**Instruction 1**
Copy out word for word the two entries that come after the food column, leaving out their pictures.

Word of Mouth: Midwinter cozy food – and a project | Community

The holiday feasting (OK, wretched excess) is winding down – or gone altogether – and I find myself craving something clean and refreshing, like a perfect grapefruit.  I used to think Texas Ruby Red grapefruit was the best to be had, and passed right by Florida grapefruit as I do Florida avocados. But that was before I visited a grapefruit grower in Indian River country in Florida, who showed me how to pick a great grapefruit. The quarry is not gigantic, smooth-skinned, a bit battered, with some brown traces on it as well as a bit of green and heavy for its size. I spied a pile of exactly such grapefruit at Food Lion last week, with a Rio Citrus label from Fort Pierce, Fla. Wonderful!

But I’m not ready yet to live on grapefruit and cottage cheese, so I’m leaving the feasting behind with some humble but gratifying soups, plus the best cornbread I’ve ever eaten. There’s also a good winter project, making homemade limoncello, the lemon liqueur that ends so many meals in Italy (though this particular recipe comes from Greece). Making limoncello hardly qualifies as a project, since it’s the work of minutes, and involves only three ingredients plus a month or more steeping time.  Keep a bottle in your 

your freezer – there’s nothing better after a summer dinner with friends than a very cold sipping glass of limoncello – extra points for homemade.  And after all, it’s part of the Mediterranean Diet.

I happily admit that there are always at least two boxes of the organic tomato and red pepper soup from Trader Joe’s in my cupboard.  I usually serve it with grated Parmesan or Asiago or Pecorino scattered on top or a swirl of pesto, even with a fling of the upscale Lars Own brand Crispy Onions that appear at Weaver Street Market starting around Thanksgiving. I’ve served this soup to company and been begged for the recipe.

SENEGALESE PEANUT SOUP (recipe by Leslie Kaul, Bob Spiegel, and Peter Siegel)

Serves 8, freezes beautifully

You might imagine this intriguingly complex tasting soup was full of exotica like coconut milk, chiles, exotic spices, and some cilantro.  It contains none of these, unless you consider curry powder exotic.  But it couldn’t be simpler, full of ordinary ingredients you may have on hand.  The secret ingredient is peanuts, a whole pound of them, simmered slowly in a base of onions, celery, tomatoes, and leeks.  The fragrance becomes almost overwhelming as it cooks.  The recipe makes a lot of soup, so there should be enough for instant peanut soup out of the freezer on some future bleak day.  It’s both consoling and invigorating at the same time.

**Instruction 2**
Carry on the column about midwinter soups and limoncello from its final sentence.

**Record extracts**
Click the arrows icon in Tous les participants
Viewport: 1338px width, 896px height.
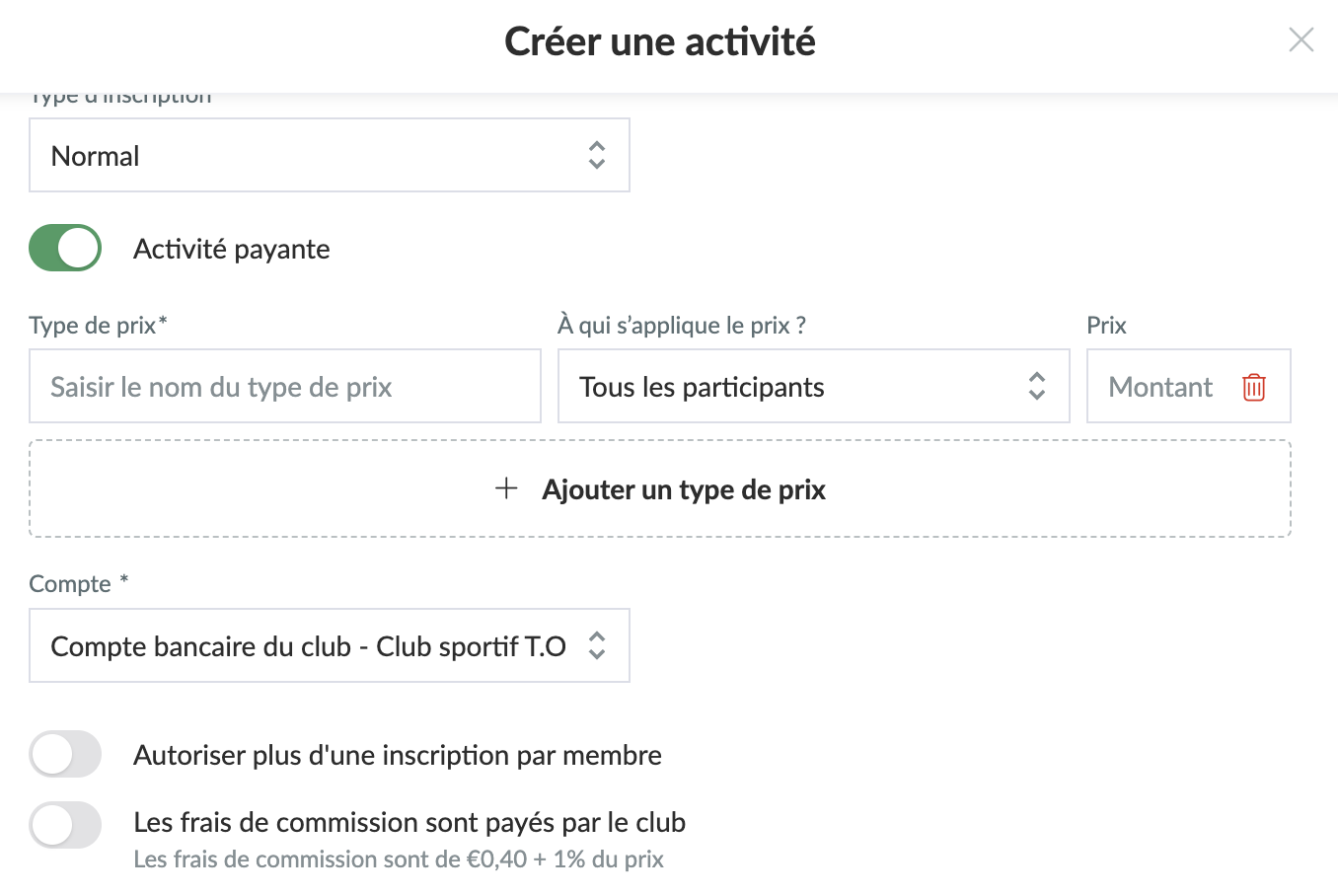click(x=1036, y=386)
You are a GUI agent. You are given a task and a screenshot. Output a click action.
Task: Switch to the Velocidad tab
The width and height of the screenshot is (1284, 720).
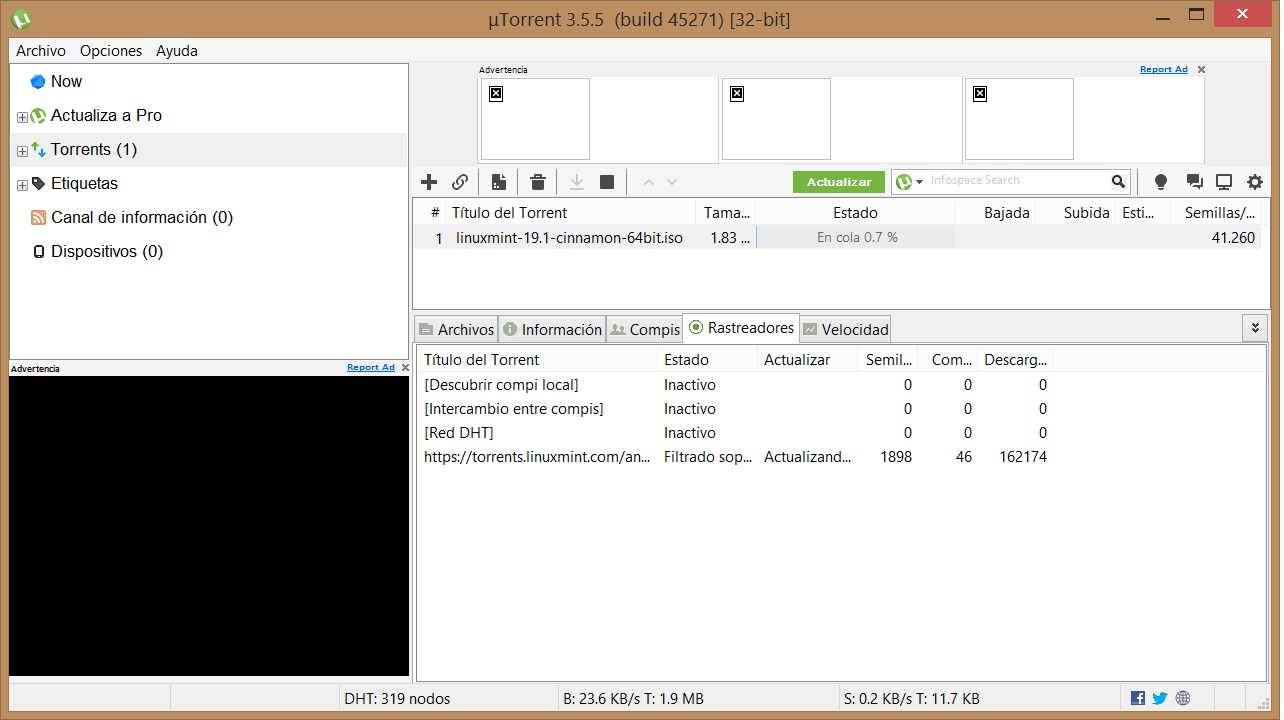pyautogui.click(x=845, y=329)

**Exercise answer 1**
Click the arrows icon in Tous les participants
Viewport: 1338px width, 896px height.
click(x=1036, y=386)
You are a GUI agent. You are given a task and a screenshot. Output a click action.
Task: Switch to the Velocidad tab
The width and height of the screenshot is (1284, 720).
pyautogui.click(x=845, y=329)

**Exercise answer 2**
1 pound dry-roasted salted peanuts, about 3 cups (you can also use fried peanuts)

2 tablespoons peanut oil

1 large Spanish onion, chopped

2 celery ribs, chopped

2 leeks, well washed and chopped

2 teaspoons sugar

2 teaspoons curry powder

2 teaspoons ground cumin

½ teaspoon cayenne pepper

½ teaspoon salt

1 28-ounce can whole tomatoes, drained and chopped

6 cups water

½ cup chopped scallions

½ cup heavy cream

1 teaspoon minced garlic

Chop ½ cup of the peanuts and set aside to use as a garnish.  Puree the remaining peanuts in a blender or food processor until a thick paste forms; set aside.

Heat the oil in a large pot over medium heat.  Add the onion, celery, and leeks and cook gently, without browning, for about 4 minutes or until tender.  Stir in the sugar, curry powder, cumin, cayenne, and salt.  Add the tomatoes, water, and peanut paste.  Bring to a boil, reduce the heat to low, and simmer, uncovered, for 1 hour.

Stir in the scallions, cream, and garlic and simmer for 2 minutes more, or until heated through.  

To serve, ladle into bowls and garnish with the chopped peanuts.

Note: You can add cubes of tofu or chicken along with the scallions and cream for a soup that’s a hearty meal in itself.

YELLOW PEPPER AND PINE NUT SOUP (recipe by Han Feng)

This super-simple soup is unaccountably delicious.  Han Feng is a celebrated Chinese fashion designer and passionate cook from Hangzhou who likes to refine Western dishes with eastern flavors.  This golden soup combines tender yellow peppers with sweet, fleshy pine nuts with a touch of thyme – it’s pure alchemy.

Simple though it is, the soup makes an elegant first course for a dinner party. 

Serves 6 to 8

6 cups chicken broth

3 pounds yellow bell peppers (6 to 10) – halved, cored, and seeded

1 cup pine nuts

Salt and freshly ground pepper

8 small thyme sprigs

Bring the chicken broth to a boil in a large heavy pot.  Add the peppers, poking them down into the broth.  Cover and simmer over medium heat, turning the peppers once or twice, for about 30 minutes or until soft.

Meanwhile toast the pine nuts in a dry skillet over medium-low heat for 3 to 4 minutes or until golden, stirring constantly to prevent burning – once they approach golden, they can burn in a heartbeat.

Immediately transfer the pine nuts to a small bowl.  With a slotted spoon, move the peppers to a blender or a food processor and add the pine nuts.  Blend until smooth, in batches if necessary, adding a little broth if it makes the blending easier.

Stir the puree back into the broth and add salt and pepper to taste.  Heat gently.  The soup can be made a day ahead and gently reheated before serving.

Top each soup bowl with a thyme sprig or a few dried thyme leaves.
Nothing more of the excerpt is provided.